TASK GOAL —
Collect every row below that contains the string "Instruction", copying each one in full. Case counts, so match only that exact capitalization.

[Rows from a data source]
----------------------------------------

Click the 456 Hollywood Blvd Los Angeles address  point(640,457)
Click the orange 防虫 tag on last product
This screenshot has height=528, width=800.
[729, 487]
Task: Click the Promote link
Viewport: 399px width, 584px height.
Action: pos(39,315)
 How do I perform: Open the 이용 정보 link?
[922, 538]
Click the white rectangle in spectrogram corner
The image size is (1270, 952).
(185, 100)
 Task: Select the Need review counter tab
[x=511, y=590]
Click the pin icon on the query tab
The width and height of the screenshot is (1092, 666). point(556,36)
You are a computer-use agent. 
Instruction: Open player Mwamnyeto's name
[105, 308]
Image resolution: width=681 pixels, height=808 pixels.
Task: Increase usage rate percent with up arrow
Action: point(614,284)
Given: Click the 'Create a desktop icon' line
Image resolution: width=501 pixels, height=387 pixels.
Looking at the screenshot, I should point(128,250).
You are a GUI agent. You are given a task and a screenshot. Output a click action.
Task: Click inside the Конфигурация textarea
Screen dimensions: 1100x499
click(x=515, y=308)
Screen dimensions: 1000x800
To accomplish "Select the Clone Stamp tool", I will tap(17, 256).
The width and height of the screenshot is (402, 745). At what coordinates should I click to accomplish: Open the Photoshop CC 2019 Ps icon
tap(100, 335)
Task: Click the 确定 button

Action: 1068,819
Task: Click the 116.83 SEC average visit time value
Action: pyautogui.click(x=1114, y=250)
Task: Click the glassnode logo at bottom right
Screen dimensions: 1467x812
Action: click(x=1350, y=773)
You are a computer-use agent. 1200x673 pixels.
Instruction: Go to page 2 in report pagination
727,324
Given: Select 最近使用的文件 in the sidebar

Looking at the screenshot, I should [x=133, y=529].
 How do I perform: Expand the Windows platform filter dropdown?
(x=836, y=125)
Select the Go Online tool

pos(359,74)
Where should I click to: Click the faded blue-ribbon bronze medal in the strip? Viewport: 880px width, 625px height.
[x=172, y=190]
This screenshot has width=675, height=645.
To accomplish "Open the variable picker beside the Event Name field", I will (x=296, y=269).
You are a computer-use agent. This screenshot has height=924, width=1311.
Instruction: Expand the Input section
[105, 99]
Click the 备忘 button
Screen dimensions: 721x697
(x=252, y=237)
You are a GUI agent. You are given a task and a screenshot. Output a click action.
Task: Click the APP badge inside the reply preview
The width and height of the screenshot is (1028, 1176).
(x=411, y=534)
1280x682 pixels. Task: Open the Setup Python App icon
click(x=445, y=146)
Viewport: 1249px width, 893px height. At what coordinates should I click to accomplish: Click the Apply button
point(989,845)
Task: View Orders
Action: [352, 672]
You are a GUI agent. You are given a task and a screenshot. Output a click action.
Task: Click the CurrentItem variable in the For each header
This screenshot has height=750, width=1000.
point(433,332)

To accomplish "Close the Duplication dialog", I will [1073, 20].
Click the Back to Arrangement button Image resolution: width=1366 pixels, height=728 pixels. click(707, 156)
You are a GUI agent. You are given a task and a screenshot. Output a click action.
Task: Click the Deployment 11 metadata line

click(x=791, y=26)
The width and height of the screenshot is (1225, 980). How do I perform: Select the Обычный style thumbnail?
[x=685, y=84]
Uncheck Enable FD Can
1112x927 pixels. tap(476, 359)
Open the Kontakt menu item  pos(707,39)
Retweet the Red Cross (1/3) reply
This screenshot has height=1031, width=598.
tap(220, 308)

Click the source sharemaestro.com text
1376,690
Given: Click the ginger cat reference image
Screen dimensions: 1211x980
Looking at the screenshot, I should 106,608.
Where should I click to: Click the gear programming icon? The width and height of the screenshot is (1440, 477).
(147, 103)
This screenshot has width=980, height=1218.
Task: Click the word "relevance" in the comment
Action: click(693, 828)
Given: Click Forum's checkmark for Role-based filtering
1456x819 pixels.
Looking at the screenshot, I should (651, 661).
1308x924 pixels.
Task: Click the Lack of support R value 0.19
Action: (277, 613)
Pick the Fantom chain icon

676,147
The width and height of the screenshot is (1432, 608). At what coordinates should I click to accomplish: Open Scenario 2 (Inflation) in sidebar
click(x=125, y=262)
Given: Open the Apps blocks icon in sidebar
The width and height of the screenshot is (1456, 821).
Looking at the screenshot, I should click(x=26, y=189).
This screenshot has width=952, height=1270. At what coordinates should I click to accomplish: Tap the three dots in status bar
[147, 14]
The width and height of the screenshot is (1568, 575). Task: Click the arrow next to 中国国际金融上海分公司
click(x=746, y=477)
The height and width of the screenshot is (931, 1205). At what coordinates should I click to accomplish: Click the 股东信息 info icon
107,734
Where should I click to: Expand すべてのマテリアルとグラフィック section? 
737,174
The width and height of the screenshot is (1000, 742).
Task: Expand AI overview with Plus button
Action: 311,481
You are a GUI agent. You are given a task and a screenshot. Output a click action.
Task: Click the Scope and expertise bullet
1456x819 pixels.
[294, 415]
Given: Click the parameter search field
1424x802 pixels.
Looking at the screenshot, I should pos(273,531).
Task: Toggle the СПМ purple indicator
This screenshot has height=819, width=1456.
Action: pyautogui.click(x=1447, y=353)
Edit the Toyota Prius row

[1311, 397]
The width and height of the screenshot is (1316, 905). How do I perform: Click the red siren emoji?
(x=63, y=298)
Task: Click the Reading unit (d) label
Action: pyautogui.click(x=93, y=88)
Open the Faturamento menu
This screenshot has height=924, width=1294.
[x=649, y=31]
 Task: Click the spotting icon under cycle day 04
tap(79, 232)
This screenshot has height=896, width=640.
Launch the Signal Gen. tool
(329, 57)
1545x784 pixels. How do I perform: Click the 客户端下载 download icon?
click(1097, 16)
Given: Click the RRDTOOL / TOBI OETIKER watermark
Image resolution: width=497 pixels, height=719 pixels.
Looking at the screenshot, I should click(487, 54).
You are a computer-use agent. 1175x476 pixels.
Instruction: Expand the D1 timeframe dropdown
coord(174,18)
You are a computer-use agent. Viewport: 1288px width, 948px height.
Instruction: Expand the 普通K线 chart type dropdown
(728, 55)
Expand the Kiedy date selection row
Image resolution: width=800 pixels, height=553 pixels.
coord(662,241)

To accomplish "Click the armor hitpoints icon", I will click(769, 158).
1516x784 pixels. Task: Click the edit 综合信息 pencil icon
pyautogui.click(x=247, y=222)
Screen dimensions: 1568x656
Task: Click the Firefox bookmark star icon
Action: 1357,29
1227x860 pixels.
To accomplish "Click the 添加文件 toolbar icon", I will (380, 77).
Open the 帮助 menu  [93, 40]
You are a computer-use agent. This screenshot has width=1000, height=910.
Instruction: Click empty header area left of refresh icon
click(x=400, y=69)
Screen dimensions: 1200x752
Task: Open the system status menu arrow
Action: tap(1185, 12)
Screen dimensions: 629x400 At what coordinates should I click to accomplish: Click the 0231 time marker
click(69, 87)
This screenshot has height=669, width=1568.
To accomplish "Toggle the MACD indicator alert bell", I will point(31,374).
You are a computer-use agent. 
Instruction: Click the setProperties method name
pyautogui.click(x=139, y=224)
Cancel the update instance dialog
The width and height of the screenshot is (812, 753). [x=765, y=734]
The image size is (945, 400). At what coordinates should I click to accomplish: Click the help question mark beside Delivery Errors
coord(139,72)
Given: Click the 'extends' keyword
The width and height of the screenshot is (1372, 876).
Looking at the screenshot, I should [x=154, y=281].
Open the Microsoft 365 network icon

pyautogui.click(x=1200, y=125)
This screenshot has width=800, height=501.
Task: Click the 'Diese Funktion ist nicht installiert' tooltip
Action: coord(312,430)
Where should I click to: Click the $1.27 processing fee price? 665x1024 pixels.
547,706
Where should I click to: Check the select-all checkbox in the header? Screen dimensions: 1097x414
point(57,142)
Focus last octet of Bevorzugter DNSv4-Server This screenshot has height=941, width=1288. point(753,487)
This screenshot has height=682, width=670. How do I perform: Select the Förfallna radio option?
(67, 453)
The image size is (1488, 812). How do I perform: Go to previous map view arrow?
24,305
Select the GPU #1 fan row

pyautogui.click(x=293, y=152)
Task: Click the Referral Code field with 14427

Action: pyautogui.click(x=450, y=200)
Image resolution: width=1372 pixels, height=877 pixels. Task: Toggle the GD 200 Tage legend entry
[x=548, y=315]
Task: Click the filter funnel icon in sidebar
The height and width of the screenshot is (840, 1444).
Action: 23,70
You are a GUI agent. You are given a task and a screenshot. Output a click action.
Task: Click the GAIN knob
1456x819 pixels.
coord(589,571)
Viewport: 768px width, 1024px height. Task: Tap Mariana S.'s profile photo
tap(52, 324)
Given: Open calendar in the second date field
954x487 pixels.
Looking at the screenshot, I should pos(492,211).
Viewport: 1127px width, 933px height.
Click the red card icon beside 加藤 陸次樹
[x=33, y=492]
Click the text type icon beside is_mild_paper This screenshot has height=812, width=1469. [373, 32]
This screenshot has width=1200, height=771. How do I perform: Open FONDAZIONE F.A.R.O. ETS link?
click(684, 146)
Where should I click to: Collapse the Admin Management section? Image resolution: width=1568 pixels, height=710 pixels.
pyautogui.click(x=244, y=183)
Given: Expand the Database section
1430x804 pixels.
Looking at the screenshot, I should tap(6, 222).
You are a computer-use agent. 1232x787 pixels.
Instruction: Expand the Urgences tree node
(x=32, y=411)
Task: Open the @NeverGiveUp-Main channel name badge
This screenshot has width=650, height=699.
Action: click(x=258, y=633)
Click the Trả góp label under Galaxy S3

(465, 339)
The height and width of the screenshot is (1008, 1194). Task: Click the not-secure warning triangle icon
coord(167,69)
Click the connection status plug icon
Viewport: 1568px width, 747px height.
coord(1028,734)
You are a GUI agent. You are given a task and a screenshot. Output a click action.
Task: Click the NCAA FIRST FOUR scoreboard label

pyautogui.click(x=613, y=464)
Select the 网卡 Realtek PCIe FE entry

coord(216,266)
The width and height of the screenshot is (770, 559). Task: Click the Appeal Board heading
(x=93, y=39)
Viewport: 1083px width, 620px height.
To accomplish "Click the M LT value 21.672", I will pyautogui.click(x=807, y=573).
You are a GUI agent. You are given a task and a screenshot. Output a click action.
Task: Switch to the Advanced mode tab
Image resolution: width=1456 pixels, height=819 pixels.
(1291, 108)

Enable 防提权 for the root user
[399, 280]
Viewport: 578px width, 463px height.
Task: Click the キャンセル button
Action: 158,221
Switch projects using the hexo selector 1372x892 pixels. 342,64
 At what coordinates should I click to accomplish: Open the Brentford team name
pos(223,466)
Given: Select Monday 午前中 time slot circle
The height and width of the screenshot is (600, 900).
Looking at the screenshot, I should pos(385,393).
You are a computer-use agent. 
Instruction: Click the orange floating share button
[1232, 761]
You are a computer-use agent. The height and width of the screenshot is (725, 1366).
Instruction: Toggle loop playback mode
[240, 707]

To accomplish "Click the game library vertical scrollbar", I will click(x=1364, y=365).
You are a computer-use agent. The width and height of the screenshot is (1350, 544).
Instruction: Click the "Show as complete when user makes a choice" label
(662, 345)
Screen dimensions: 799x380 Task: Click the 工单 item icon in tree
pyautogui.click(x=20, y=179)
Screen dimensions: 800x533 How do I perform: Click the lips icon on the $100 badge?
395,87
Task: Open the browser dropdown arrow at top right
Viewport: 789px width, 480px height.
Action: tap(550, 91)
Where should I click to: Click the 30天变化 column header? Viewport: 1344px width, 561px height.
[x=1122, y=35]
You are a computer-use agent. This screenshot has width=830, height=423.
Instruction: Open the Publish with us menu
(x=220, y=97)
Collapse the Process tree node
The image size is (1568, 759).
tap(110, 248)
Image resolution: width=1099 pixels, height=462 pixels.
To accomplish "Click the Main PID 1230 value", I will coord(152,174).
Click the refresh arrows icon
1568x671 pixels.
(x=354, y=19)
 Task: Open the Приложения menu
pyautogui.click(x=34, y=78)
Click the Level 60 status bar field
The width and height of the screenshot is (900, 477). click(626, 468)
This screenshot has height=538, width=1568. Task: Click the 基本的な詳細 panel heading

----------------------------------------

RESPONSE TO THE TASK —
Instruction: Open player Mwamnyeto's name
Instruction: Go to page 2 in report pagination
Instruction: Expand the Input section
Instruction: Expand the D1 timeframe dropdown
Instruction: Expand the 普通K线 chart type dropdown
Instruction: Click empty header area left of refresh icon
Instruction: Click the setProperties method name
Instruction: Expand the Urgences tree node
Instruction: Click the orange floating share button
Instruction: Toggle loop playback mode
Instruction: Click the "Show as complete when user makes a choice" label
Instruction: Open the Publish with us menu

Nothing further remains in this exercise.